→ Assigned task: Could you repeat, word for word, the line with "Given: Click Content source info icon" and every line after it in the records below, leaving out any pictures?

-------------------------

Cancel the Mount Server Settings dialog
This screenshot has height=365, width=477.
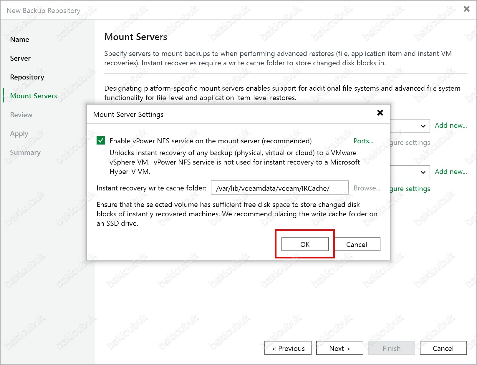coord(356,244)
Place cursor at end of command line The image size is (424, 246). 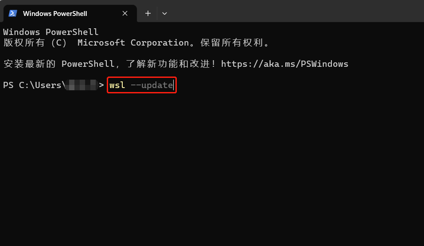tap(174, 85)

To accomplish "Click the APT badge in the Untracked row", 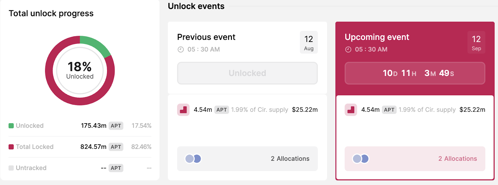I will (115, 168).
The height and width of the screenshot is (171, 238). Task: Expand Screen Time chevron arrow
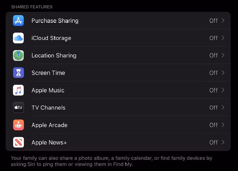click(223, 73)
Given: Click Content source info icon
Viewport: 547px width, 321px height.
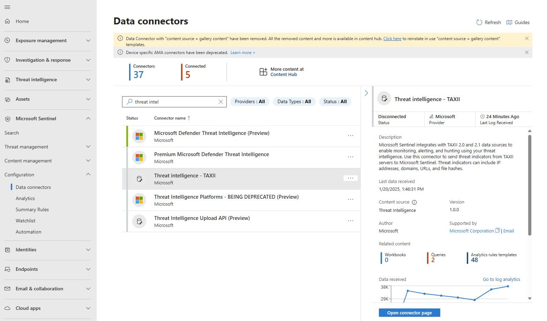Looking at the screenshot, I should click(414, 202).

-------------------------

→ Expected answer:
Given: Click Content source info icon
Viewport: 547px width, 321px height.
Looking at the screenshot, I should click(414, 202).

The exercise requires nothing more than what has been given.